En France, l'équipe Ecotrain discute avec les régions Occitanie, Nord, Grand-Est, Nouvelle-Aquitaine et Centre Val-de-Loire. Mais les bras manquent dans ce petit groupe de passionnés qui vient juste de se constituer en société SAS basée dans les Hauts-de-France, près de Stratiforme qui a réalisé la cabine en matériaux composites.
Depuis plusieurs années, Philippe Bourguignon a mis tout son temps de jeune retraité dans la coordination de l'aventure, afin de garder l'estime d'une de ses filles qui se plaignait auprès de lui "des cadeaux laissés par les baby boomers": "Des retraites à payer et les températures qui augmentent".
"Au début, on ne le prenait pas au sérieux lorsqu'il s'est mis à calculer l'empreinte carbone de chaque matériau", se souvient sa fille Claire.
"Il ne parlait que de train et s'est investi à 100% dans le projet, aujourd'hui on a un premier résultat", dit-elle à l'AFP, consciente néanmoins de "tout le chemin qui reste à faire" pour que ce train soit réellement utilisé, essais positifs, homologation, contrat de vente...

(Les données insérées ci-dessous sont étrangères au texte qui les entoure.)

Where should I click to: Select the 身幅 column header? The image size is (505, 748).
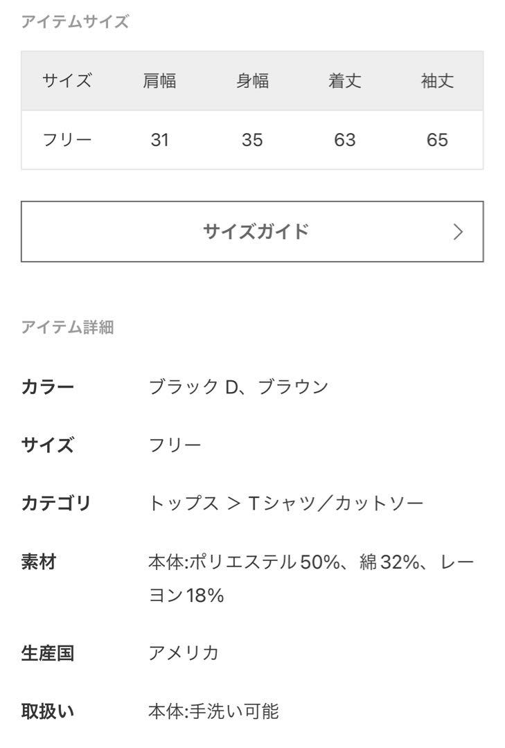[252, 80]
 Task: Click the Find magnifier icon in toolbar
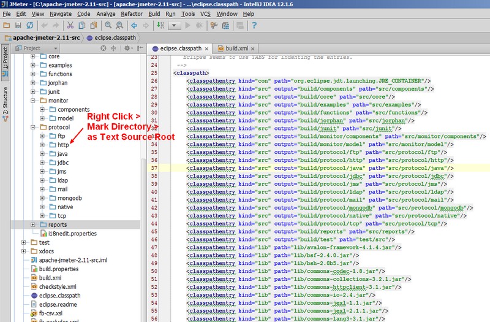pos(108,25)
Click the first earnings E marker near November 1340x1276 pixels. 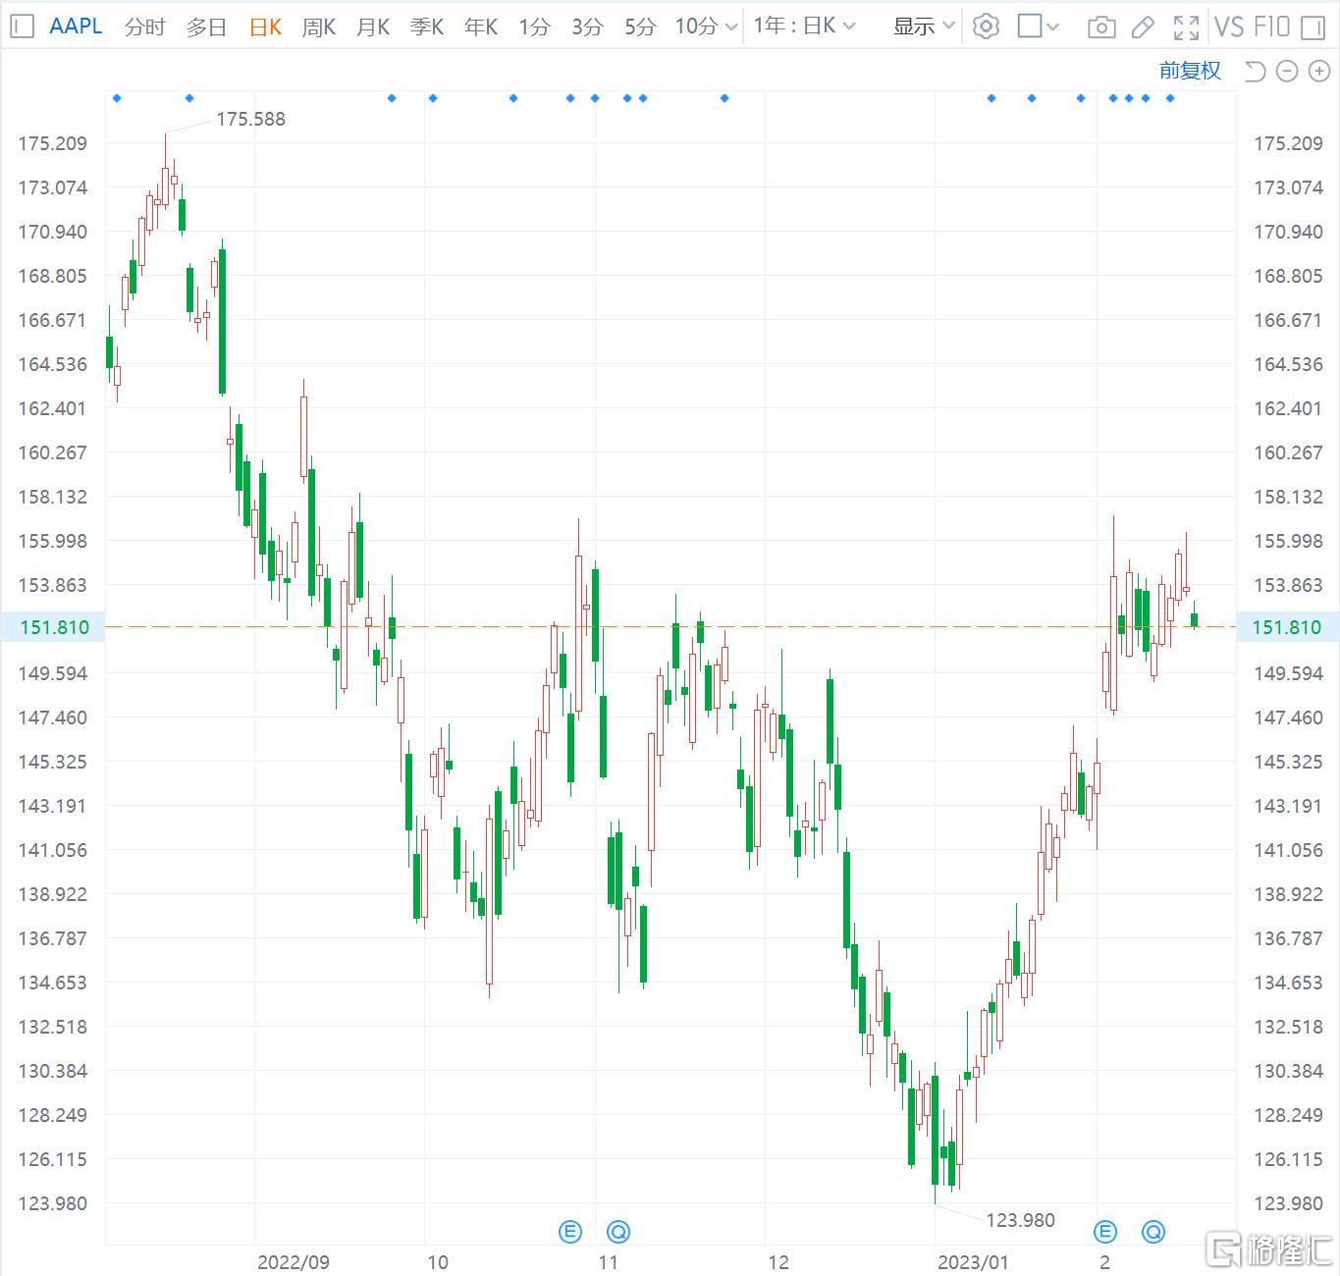(x=570, y=1232)

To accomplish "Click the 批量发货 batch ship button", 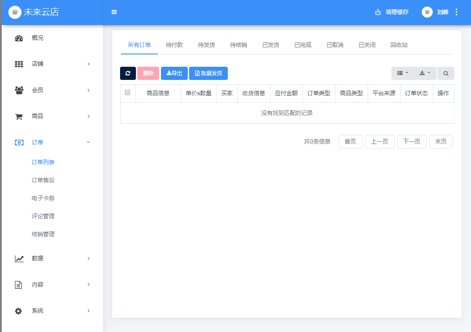I will tap(208, 73).
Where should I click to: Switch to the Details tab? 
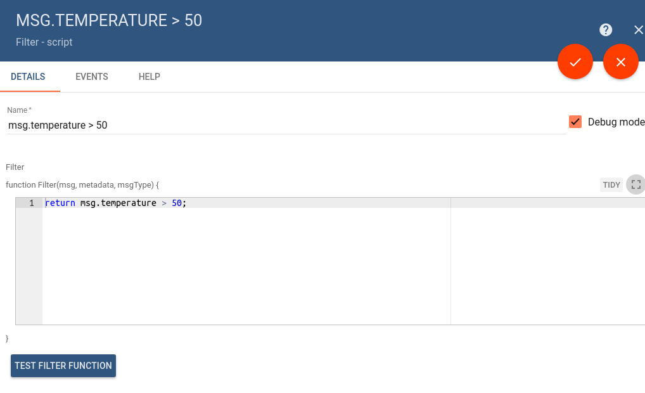click(28, 77)
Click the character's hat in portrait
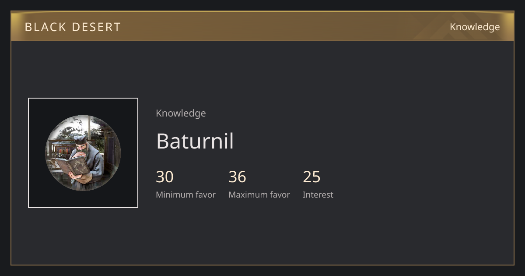This screenshot has height=276, width=525. point(80,139)
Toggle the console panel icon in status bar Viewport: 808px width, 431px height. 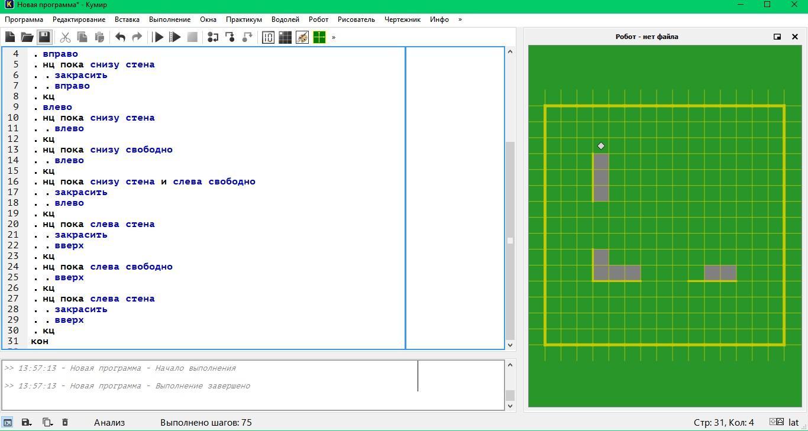(8, 422)
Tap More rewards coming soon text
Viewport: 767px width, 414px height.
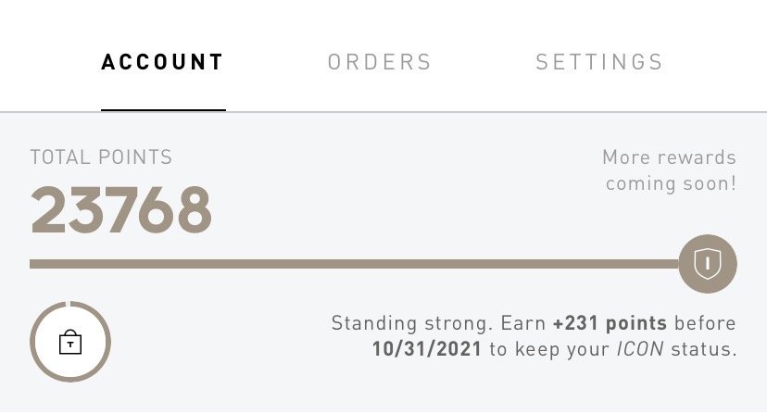(x=669, y=170)
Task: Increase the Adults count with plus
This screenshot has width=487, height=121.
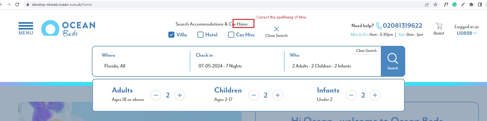Action: pos(180,95)
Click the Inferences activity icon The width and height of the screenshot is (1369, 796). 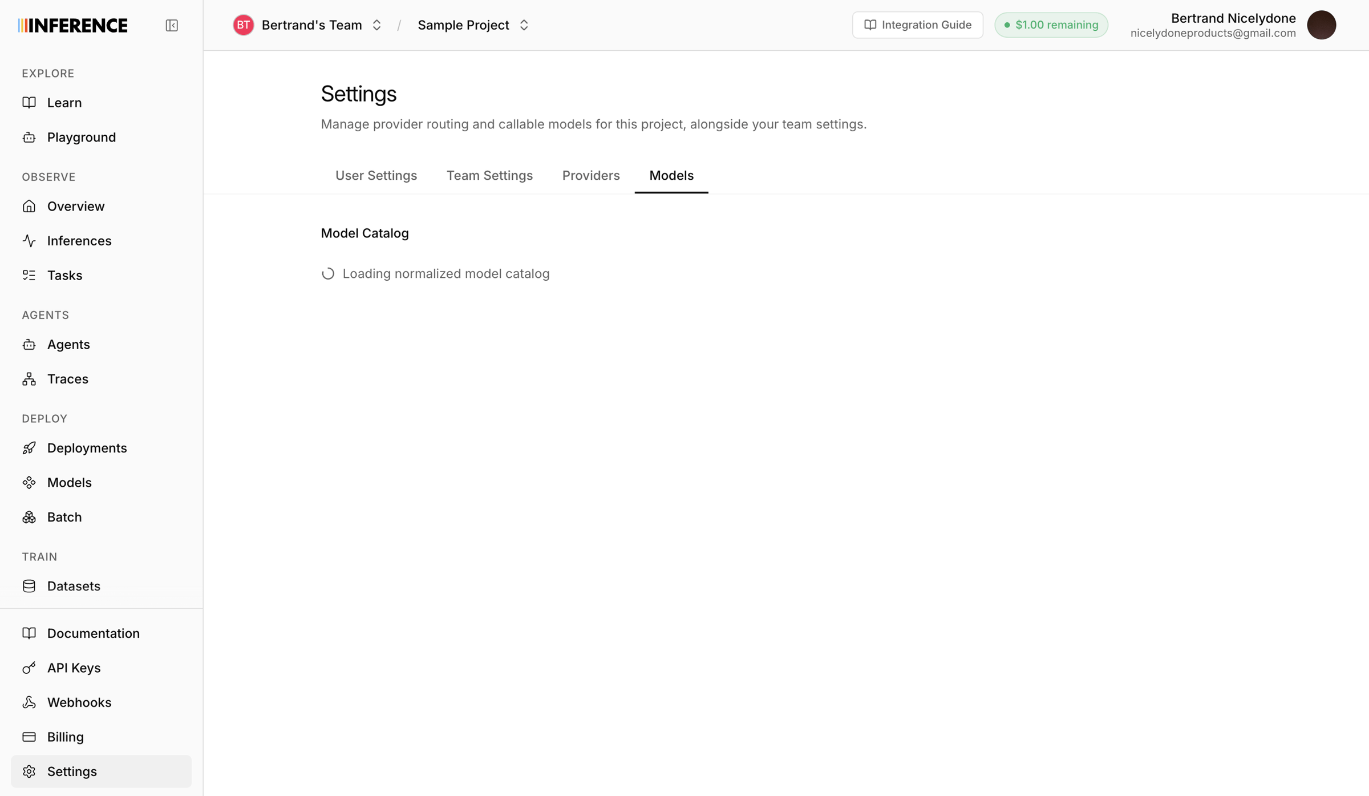click(29, 241)
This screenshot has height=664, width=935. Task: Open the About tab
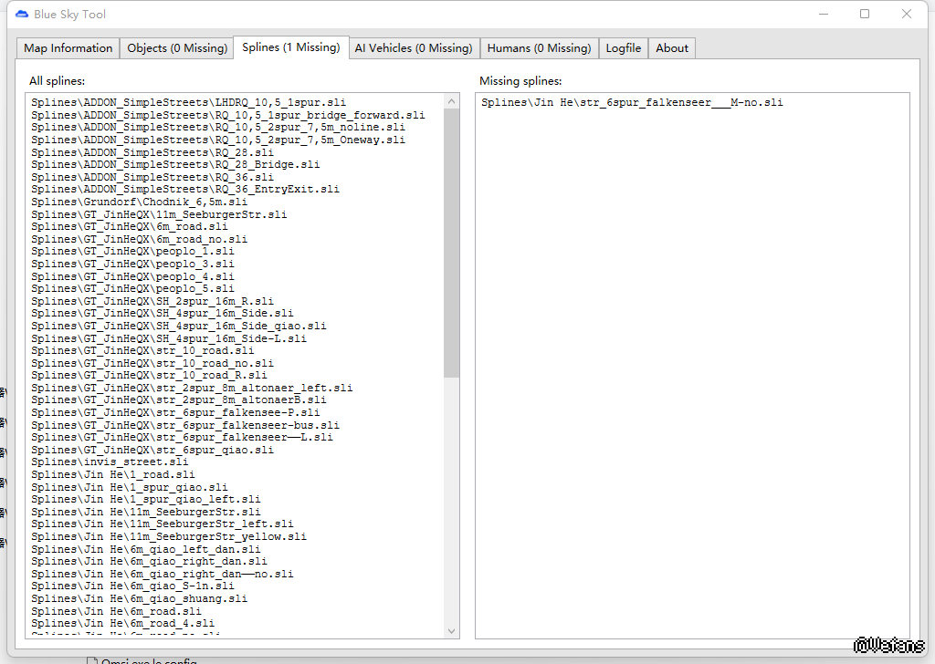[x=672, y=48]
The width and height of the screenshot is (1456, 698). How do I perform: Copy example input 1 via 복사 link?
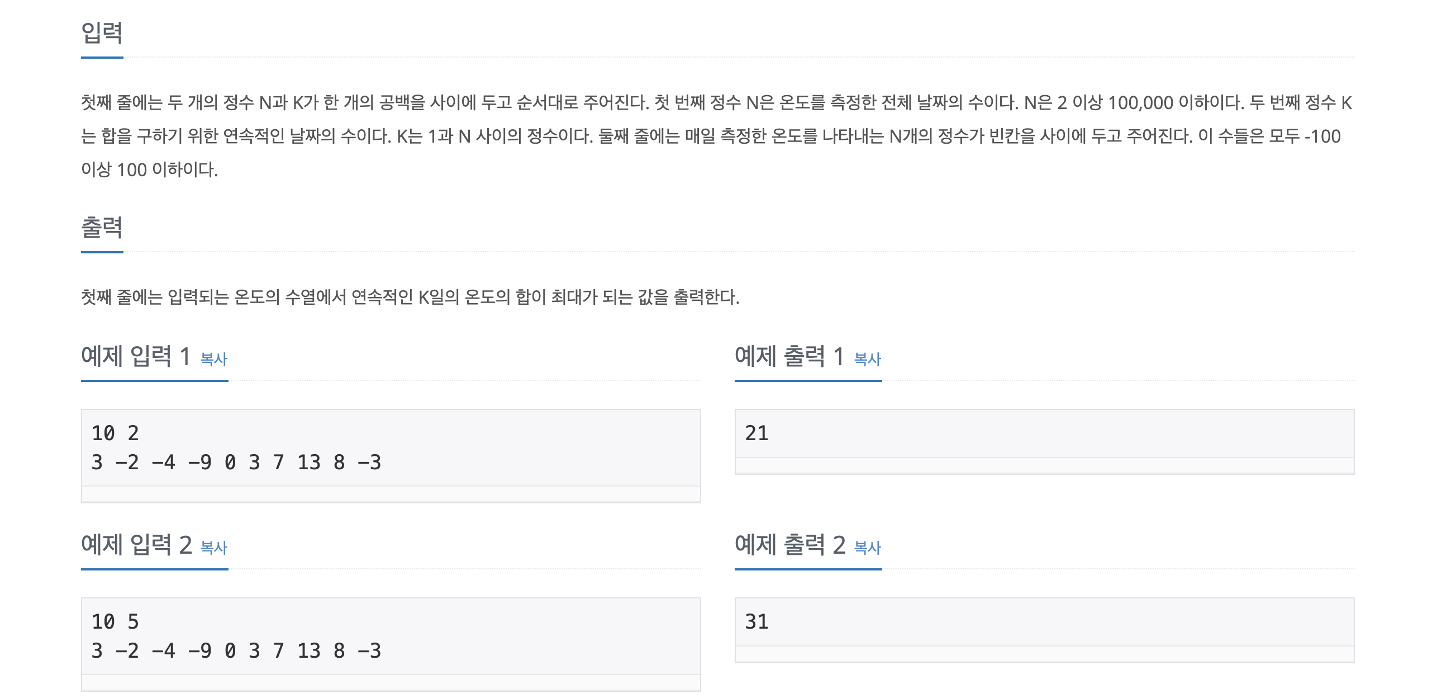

Jusqu'à présent le budget total investi dans la recherche et le développement s'élève à quelque huit millions d'euros, dont une grosse partie de subventions. La startup compte sur la visibilité qu'elle obtiendra lors de l'exposition à l'Elysée pour l'aider à mener sa prochaine levée de fonds (deux ou trois millions d'euros) dans l'espoir de pouvoir lancer une première ligne test grandeur nature.